(Text for analysis)

When the demonstration took place, the aircrew in the HH-60W didn’t initially see the spectators under the covered walkway. The copilot later told investigators he would have radioed the ground controller “to move spectators from the south side of the road to the north side of the road had they been visible,” per the report.
As the helicopter came down to land in a field, it created powerful winds with its rotor wash. Analysis from the HH-60W program office later determined that the victim likely experienced an average wind speed of 29 miles per hour, reaching gusts up to 40 miles per hour.
“There were 22 spectators in the immediate vicinity of the [victim] at the time she experienced the strong gust of rotor wash (19 children and three adults),” the board report states. “All 19 children were involuntarily displaced by the wind gust, and the three adults were either involuntarily displaced or voluntarily moved their body to protect against the rotor wash. Witnesses who stood near the [victim] on the covered walkway described the rotor wash as a severe or significant ‘blast.’ Other witnesses along the road described being pushed by the wind or needing to brace against it to avoid falling.”
The woman was carrying a closed umbrella that got caught in the rotor wash and was forced open, yanking her down onto the concrete walkway.

(End Text for analysis)

Assigned task 1 => In the passage about the HH-60W rotor wash incident, what average wind speed did the program office's analysis find the victim likely experienced?
Assigned task 2 => Quote the passage about the HH-60W rotor wash incident, starting with "As the helicopter" and going on through "miles per hour.".
Assigned task 3 => Write what comes next in the passage about the HH-60W rotor wash incident, picking up after its final sentence.

(Information given)

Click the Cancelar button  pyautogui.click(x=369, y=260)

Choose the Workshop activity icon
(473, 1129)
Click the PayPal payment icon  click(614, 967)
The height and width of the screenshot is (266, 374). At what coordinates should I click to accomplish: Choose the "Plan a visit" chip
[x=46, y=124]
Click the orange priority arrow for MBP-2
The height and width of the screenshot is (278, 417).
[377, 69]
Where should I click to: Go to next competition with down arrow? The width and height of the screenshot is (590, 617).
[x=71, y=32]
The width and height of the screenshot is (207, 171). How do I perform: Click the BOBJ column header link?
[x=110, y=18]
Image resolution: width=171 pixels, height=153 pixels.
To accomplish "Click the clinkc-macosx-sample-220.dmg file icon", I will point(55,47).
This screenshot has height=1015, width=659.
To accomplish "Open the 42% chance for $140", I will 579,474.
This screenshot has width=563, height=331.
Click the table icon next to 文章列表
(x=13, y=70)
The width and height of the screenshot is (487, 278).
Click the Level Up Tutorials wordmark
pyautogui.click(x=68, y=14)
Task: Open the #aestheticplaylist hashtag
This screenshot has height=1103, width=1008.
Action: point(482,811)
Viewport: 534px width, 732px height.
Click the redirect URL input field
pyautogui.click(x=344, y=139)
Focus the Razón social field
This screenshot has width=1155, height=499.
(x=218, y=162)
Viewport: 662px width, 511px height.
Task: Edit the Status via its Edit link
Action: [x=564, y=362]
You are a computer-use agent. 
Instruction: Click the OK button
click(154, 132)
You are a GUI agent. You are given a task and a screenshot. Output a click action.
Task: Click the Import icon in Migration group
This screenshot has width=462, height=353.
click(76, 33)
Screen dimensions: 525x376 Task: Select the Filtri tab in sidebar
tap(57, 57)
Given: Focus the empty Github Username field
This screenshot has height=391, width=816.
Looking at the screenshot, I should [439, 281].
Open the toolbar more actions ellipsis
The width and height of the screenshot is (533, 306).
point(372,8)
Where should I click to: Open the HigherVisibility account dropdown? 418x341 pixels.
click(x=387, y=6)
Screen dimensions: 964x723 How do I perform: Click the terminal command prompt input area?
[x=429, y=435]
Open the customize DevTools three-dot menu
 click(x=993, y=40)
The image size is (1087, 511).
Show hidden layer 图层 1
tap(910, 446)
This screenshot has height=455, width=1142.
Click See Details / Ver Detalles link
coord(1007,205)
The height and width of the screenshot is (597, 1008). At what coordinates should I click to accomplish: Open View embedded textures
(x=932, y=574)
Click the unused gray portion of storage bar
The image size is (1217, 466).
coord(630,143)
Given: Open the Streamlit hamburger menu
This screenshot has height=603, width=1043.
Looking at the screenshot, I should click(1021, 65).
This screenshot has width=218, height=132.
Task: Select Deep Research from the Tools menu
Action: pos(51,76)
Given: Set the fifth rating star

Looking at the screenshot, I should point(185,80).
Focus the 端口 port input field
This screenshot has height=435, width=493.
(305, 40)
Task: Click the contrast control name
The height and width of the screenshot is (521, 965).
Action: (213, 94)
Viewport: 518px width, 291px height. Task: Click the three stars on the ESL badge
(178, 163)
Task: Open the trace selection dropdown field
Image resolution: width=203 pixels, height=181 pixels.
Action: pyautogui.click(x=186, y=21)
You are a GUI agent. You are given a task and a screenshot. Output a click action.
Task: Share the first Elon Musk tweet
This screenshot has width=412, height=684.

(End Information given)

Exercise response 1 => An average of 29 miles per hour.

Exercise response 2 =>
As the helicopter came down to land in a field, it created powerful winds with its rotor wash. Analysis from the HH-60W program office later determined that the victim likely experienced an average wind speed of 29 miles per hour, reaching gusts up to 40 miles per hour.

Exercise response 3 =>
“Her head struck the concrete at an accelerated speed that caused head injuries much more severe than typically expected from a routine fall,” the report states.
Bystanders attended to the teacher and contacted emergency medical services. She was quickly transported, unconscious, to a hospital and diagnosed with a brain bleed. She died from her injuries April 27.
Investigators determined the primary cause of the mishap was insufficient distance between the HH-60W and the spectators—some were just 78 feet from the helicopter’s flight path. The insufficient distance was the result of “failures in mission planning and poorly staffed oversight processes.”
The lead project officer, for example, “had no prior experience planning an aerial demonstration and appeared to have no dedicated planning support in the form of assistants or training,” investigators wrote. The ground controller responsible for monitoring the landing zone was asked to fill in for a missing volunteer the day before the event and received minimal instructions.
Planners submitted two separate approval packages for the event, both of which “incorrectly provided assurances that all spectators would remain 600 feet from helicopter [landing zones].” The one that was eventually approved didn’t even list the Kadena Elementary School landing zones. Planners also weren’t familiar with the Air Force instruction governing aerial events and didn’t provide written or recorded instructions.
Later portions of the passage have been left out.